Breaking down barriers to litigation and judicial advocacy research: a comparison of legal data sources
摘要
The role of litigation in politics, policy change, and advocacy remains insufficiently understood in part due to challenges in the availability, comparability, and transparency of legal data. This paper evaluates six foundational sources of U.S.-based federal litigation data - LexisNexis/NexisUni, Westlaw, the Federal Judicial Center Integrated Database, the Public Access to Court Electronic Records database, and two datasets from CourtListener, an open data source - with a focus on environmental law as an illustrative domain. We show that data source choice fundamentally shapes inferences about litigation trends, substantive focus, and the engaged players (litigants). We also show how data sources can be harmonized to make them more comparable, although harmonization may have some analytical cost.

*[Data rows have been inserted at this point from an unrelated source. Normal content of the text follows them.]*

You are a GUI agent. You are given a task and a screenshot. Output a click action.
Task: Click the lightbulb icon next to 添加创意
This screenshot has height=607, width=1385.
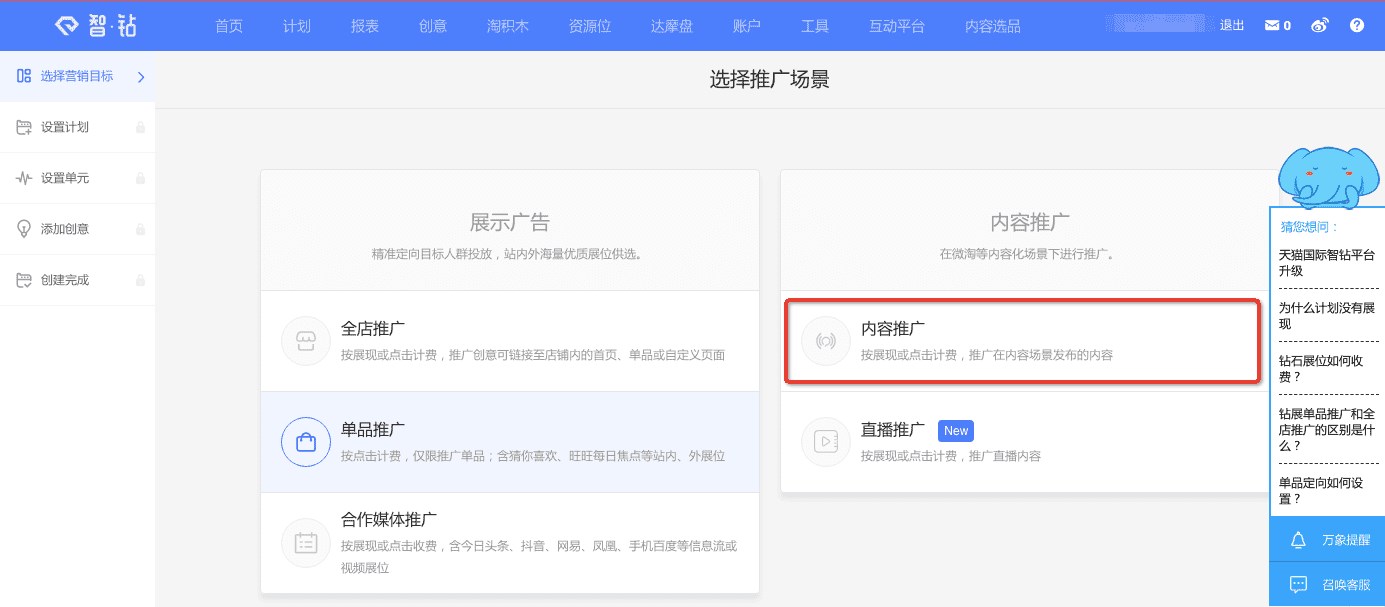pos(22,228)
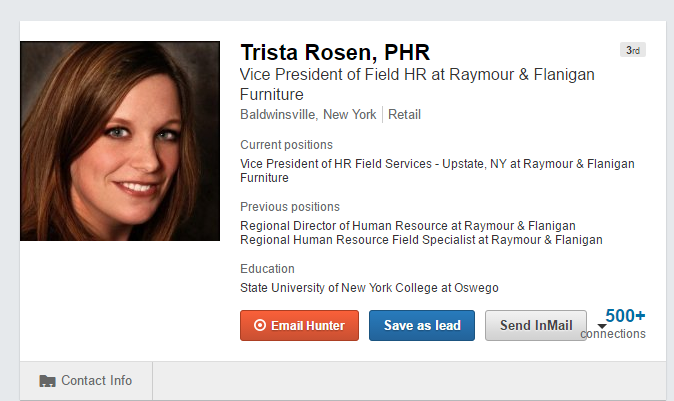Click the Email Hunter button

299,325
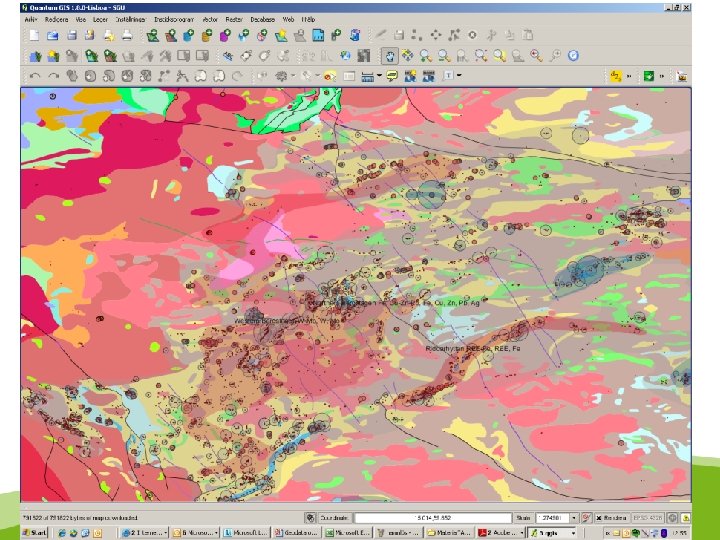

More broadly, we caution against relying on any single data stream and advocate for using multiple legal data sources to, at a minimum, illuminate features and omissions of legal data. Our findings highlight important methodological and theoretical implications for social scientists studying legal advocacy and interest group advocacy more broadly, including field-level advocacy dynamics, venue shopping, and patterns of advantage or disadvantage across legal conflict. While our focus is on the U.S., researchers across national contexts can improve how litigation is measured and understood by increasing the awareness of the strengths and limitations of legal data sources, which will in turn strengthen research on advocacy in the courts and the broader politics of policymaking.